Das in die Kirche zurückkehrende Abteil wird eine Darstellung des Wunders des Heiligen Martin sein, ein Werk des Meisters von Son . Es ist ein weiteres der Türen des Hauptaltars, gemalt im späten 15. Jahrhundert und misst 91 x 75,5 Zentimeter. Das Werk kombiniert Tempera und Öl mit Stuck, Vergoldung und Blattgoldfüllungen.

Die Abenteuer dieses Wiederaufbaus sind so außergewöhnlich, dass daraus ein Bühnenstück entstand, das dieses Stück zum ersten Mal in die Kirche Sant Martí bringt. Es befindet sich derzeit im Aneu Valley Museum . So wird die Kirche am 30. Juli Schauplatz einer Choreografie des renommierten Hamburger Balletttänzers Aleix Martínez sein. Begleitet wird er vom Cererols-Chor. Zuvor wird Velasco der Welt von den Abenteuern der Wiederentdeckung dieses großartigen gotischen Altarbildes berichten.
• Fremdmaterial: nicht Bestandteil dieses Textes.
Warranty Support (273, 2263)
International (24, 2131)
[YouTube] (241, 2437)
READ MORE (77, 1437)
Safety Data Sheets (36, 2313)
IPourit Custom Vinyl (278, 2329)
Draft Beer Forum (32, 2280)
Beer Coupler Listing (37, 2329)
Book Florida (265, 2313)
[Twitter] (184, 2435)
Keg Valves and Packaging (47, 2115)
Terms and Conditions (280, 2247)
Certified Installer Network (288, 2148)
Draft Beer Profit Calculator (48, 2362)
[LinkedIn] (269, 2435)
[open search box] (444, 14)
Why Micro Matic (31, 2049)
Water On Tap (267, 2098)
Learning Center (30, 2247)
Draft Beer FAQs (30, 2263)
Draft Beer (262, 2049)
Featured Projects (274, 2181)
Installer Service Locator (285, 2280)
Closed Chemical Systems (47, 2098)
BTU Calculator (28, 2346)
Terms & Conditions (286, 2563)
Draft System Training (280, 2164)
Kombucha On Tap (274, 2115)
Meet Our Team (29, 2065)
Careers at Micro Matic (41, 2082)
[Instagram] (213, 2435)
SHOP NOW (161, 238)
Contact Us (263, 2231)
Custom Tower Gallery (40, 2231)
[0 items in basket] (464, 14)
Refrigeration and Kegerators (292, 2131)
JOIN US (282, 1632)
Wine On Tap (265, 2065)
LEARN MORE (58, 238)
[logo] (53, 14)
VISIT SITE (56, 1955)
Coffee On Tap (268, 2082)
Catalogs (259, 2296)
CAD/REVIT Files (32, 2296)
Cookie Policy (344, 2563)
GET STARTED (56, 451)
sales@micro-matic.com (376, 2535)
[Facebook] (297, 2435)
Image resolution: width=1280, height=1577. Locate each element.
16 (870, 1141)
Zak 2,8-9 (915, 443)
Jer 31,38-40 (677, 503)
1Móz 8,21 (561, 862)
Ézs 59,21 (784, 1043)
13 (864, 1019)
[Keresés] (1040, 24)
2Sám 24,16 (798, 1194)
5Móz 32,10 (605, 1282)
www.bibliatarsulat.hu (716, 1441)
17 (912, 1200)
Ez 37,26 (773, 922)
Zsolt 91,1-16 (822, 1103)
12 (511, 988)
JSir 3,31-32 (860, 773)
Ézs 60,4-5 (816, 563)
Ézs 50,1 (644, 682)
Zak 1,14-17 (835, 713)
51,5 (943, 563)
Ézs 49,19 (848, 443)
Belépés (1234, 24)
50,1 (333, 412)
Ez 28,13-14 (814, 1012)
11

Die Produktion wird beim Dansàneu Festival präsentiert, einem wichtigen Sommerereignis in den katalanischen Hochpyrenäen. Dieses Jahr ist es insbesondere der Gemeinschaft und dem kulturellen Erbe gewidmet. Kunst, Tanz, Theater und Poesie werden ab dem 25. Juli in einem Wettbewerb vereint, an dem Namen wie Andrea Motis , Helena Tornero, Joaquim Amat, Judit Neddermann, Emma Vilarasau und Quimi Portet teilnehmen.